© Russia Today
Russia is reportedly constructing a military base in the Syrian port city of Latakia.
An anonymous American intelligence official on Saturday said Moscow is setting up an air traffic control tower and transporting prefabricated housing for as many as 1,000 personnel there, according to The Telegraph.
“We have regularly and repeatedly expressed our concern about Russian military report for the Assad regime,” State Department spokesman John Kirby said Saturday, referencing Syrian President Bashar al-Assad.
“If these reports are borne out, it would represent a very serious shift in the trajectory of the Syria conflict and call into question any Russian commitment to a peaceful settlement,” Kirby added. “We’re watching their actions very carefully.”
The Telegraph reported that Russia has also requested permission for its military cargo aircraft to fly over Syria’s neighbors during September.
Russian President Vladimir Putin admitted Friday that his government is increasing its support of Assad’s regime in the near future.
“We are already giving Syria quite serious help with equipment and training soldiers, with our weapons,” he said during an economic forum in Vladivostok on Friday, according to the state-owned RIA Novosti news agency.
Assad’s government has been violently battling rebels in Syria since civil war erupted there in 2011.
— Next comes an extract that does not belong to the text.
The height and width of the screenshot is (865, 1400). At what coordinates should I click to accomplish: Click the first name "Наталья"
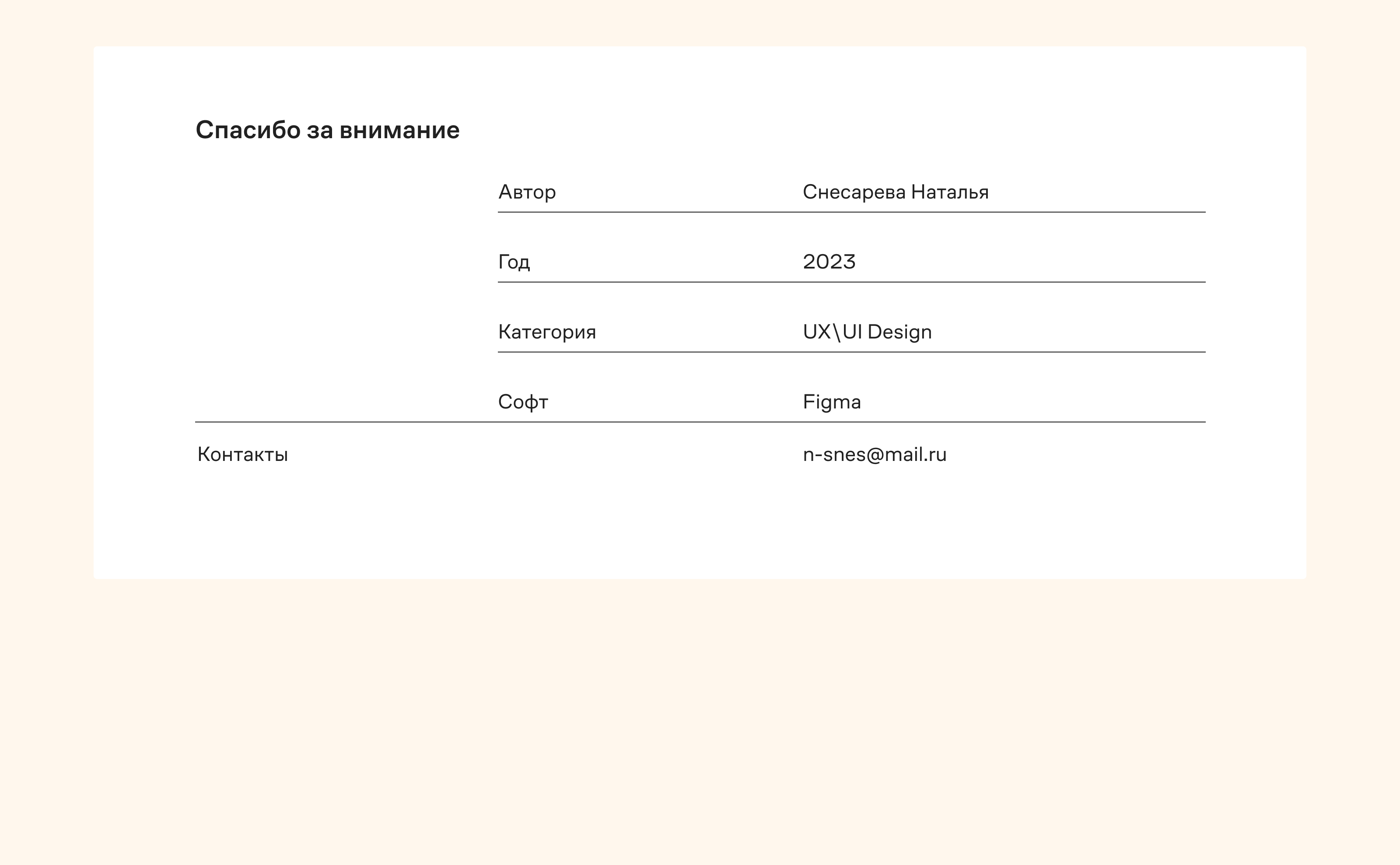[x=949, y=192]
President Obama and Putin have repeatedly butted heads over how the international community should handle the conflict’s resulting humanitarian crisis.
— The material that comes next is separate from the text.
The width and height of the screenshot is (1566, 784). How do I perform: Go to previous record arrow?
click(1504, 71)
Obama has urged Assad to step down from power, while Putin has offered support for his nation’s longtime ally in the Middle East.
The rise of the Islamic State in Iraq and Syria (ISIS) in the region is further complicating matters by shedding blood as it seeks its self-described global caliphate.
Europe is currently struggling with the ensuing flood of refugees as millions of Syrians leave their war-torn nation for safer harbor.
Former Maryland Gov. Martin O’Malley on Friday said the U.S. should lend its allies a helping hand by opening its borders to Syrian refugees.
“Americans are a generous and compassionate people,” the Democratic presidential candidate said in a statement that afternoon. “I support the call from humanitarian and refugee organizations to accept at least 65,000 Syrian refugees next year.”